**Material for this task**
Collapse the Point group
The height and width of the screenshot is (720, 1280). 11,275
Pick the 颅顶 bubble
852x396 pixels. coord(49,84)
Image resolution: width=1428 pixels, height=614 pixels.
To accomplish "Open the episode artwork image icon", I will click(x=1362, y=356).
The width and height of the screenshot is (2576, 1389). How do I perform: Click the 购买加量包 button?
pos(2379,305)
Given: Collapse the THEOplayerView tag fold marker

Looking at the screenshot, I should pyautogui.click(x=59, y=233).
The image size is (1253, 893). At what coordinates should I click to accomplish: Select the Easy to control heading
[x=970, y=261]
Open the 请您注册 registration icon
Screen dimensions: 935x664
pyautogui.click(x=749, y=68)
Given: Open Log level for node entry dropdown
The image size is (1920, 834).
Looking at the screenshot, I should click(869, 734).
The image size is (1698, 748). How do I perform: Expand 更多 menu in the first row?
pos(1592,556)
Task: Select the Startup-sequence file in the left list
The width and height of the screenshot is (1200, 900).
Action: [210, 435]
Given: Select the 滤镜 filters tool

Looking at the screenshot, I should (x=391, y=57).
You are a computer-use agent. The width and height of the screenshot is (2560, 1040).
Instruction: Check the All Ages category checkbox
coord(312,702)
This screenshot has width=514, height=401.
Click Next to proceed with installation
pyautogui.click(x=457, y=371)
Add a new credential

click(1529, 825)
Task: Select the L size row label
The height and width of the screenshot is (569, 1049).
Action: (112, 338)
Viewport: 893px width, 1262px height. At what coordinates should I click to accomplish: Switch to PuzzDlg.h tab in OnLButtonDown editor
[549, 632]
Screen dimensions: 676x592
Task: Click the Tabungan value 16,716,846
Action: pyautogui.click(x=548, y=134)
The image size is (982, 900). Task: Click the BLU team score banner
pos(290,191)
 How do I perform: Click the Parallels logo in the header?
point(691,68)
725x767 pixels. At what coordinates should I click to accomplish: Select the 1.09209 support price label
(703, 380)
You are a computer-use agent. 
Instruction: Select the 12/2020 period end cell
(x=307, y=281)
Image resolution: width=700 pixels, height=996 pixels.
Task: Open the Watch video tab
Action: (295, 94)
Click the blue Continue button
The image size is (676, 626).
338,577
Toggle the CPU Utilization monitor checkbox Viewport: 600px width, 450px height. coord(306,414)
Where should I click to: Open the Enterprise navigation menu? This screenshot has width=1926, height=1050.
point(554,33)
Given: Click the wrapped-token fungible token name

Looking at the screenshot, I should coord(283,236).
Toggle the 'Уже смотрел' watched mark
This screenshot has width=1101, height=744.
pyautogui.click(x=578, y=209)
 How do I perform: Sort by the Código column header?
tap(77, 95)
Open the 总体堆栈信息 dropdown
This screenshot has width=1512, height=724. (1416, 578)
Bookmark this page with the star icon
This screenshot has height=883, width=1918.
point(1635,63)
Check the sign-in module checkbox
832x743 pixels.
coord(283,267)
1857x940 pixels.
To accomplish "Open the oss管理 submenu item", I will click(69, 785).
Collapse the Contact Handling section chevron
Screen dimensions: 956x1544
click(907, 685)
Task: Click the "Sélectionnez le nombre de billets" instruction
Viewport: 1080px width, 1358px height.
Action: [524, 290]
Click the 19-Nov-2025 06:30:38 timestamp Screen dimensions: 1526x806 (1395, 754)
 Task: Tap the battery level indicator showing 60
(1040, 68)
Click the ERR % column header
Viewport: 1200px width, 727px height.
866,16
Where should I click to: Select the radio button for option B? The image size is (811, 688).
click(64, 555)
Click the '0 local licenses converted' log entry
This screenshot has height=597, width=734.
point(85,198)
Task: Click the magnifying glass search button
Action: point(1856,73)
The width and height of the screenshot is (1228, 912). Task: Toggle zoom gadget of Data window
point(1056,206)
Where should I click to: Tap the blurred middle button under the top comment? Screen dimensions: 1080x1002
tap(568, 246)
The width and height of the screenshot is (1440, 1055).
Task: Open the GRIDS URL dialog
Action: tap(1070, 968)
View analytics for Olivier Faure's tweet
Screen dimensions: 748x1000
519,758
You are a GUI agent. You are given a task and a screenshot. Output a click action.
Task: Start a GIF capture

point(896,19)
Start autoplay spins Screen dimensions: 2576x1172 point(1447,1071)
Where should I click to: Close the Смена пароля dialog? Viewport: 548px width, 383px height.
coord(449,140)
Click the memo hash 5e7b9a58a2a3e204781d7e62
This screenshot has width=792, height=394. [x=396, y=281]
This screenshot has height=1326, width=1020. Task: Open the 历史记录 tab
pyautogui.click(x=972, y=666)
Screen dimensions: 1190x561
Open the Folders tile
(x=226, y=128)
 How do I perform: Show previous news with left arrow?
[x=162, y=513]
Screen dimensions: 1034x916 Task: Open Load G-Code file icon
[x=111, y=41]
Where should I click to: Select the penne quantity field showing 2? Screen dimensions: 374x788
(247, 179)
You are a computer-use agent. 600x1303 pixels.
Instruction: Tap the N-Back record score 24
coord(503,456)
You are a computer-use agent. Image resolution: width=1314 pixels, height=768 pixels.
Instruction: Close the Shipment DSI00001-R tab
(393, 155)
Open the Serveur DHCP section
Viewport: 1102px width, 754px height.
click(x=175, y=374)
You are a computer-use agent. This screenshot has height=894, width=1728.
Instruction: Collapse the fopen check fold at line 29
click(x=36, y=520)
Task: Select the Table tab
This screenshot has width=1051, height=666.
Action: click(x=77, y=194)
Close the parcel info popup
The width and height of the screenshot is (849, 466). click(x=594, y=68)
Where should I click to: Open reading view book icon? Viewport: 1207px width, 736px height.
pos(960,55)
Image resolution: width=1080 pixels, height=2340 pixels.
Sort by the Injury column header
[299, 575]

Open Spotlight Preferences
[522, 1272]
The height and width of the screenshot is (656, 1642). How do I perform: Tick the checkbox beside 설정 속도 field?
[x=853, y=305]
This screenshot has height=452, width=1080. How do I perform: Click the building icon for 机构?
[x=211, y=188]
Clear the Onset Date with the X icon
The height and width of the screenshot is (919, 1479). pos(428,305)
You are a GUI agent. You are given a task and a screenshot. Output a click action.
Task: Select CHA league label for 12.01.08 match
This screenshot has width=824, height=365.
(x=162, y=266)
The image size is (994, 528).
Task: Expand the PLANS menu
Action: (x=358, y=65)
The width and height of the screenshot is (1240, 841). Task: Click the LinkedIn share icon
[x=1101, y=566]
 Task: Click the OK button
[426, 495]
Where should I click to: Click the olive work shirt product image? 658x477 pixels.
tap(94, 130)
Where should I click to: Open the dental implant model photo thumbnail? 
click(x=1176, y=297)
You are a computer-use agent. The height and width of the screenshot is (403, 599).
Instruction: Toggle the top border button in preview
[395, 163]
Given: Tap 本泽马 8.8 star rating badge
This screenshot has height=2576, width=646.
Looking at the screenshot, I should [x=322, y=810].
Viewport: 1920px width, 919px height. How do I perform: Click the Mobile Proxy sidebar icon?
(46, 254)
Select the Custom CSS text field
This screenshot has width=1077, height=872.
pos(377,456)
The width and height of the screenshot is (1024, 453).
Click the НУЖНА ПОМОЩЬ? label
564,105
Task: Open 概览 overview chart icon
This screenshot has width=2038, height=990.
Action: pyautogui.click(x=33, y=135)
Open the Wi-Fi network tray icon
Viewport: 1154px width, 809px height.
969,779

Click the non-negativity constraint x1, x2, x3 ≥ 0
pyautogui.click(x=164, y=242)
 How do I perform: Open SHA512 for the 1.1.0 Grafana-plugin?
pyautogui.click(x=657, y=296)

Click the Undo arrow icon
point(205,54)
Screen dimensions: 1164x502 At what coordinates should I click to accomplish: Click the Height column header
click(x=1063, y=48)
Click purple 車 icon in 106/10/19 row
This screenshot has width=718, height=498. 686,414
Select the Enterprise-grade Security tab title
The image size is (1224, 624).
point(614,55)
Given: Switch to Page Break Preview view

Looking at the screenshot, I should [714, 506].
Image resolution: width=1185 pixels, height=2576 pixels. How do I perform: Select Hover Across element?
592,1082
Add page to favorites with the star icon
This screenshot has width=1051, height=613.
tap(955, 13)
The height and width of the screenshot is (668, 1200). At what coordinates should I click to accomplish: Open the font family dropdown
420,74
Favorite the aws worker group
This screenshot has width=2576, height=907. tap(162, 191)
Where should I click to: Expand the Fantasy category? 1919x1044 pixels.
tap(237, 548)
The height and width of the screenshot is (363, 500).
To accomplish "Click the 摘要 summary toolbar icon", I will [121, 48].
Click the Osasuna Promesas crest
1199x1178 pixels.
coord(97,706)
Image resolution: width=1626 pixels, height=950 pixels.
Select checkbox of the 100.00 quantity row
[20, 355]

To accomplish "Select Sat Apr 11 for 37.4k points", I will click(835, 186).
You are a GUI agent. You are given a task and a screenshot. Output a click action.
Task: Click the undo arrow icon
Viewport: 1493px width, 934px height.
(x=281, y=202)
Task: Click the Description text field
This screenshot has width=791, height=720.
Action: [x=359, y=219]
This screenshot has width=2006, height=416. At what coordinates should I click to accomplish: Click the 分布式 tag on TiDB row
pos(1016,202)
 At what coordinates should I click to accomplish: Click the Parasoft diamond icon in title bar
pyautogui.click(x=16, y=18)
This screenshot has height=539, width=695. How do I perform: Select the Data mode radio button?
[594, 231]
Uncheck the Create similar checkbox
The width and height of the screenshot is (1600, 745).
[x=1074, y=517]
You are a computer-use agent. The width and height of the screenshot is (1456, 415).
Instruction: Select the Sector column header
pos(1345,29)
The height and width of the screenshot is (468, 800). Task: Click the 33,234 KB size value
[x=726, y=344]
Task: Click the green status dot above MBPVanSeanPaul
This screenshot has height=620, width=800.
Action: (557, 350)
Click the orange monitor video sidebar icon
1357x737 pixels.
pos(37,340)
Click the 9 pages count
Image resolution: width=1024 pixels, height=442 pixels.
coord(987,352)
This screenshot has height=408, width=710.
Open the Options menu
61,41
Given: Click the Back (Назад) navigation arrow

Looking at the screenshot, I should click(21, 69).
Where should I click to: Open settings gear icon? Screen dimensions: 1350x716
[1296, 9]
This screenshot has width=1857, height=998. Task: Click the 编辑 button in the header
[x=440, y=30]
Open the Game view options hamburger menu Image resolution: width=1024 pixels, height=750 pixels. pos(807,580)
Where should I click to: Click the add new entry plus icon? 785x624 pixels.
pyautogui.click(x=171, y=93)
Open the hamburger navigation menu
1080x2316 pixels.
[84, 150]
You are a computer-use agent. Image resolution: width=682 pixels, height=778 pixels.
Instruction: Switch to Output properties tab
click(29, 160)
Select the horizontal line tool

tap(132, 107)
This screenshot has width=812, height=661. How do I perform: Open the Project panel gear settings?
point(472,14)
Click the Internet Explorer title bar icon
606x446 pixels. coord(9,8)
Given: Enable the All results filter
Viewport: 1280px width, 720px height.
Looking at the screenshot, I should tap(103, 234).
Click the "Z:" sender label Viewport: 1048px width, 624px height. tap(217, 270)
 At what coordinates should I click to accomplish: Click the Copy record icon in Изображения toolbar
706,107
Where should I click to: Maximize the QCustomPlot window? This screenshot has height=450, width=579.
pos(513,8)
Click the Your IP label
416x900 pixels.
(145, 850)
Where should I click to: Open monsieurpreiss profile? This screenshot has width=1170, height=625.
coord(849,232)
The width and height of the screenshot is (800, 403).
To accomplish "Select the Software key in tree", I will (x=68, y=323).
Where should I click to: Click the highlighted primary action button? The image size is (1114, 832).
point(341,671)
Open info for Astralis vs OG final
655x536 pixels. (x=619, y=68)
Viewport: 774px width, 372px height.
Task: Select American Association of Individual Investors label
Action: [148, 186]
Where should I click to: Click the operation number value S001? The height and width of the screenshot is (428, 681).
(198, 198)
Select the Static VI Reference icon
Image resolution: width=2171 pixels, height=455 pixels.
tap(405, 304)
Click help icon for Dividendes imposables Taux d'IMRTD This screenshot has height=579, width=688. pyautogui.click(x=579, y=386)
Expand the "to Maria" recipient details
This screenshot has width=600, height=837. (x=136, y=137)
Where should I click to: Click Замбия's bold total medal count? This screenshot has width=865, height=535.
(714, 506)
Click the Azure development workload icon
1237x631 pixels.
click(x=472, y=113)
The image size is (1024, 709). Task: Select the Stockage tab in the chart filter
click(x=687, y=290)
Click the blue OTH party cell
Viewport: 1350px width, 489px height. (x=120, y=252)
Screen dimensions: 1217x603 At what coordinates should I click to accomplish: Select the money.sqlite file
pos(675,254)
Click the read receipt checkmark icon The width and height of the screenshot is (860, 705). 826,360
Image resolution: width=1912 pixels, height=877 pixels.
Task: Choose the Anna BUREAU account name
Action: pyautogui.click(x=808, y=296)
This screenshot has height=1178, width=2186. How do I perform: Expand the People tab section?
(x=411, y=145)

**What you are asked to do**
Copy all lines in the listing above where the string "computer" appears.

**Expected answer**
You are a computer-use agent. The width and height of the screenshot is (2560, 1040).
You are a computer-use agent. 
You are a computer-use agent. 600x1303 pixels.
You are a computer-use agent. Image resolution: width=1314 pixels, height=768 pixels.
You are a computer-use agent. This screenshot has height=894, width=1728.
You are a computer-use agent. The height and width of the screenshot is (403, 599).
You are a computer-use agent. The width and height of the screenshot is (1456, 415).
You are a computer-use agent. Image resolution: width=682 pixels, height=778 pixels.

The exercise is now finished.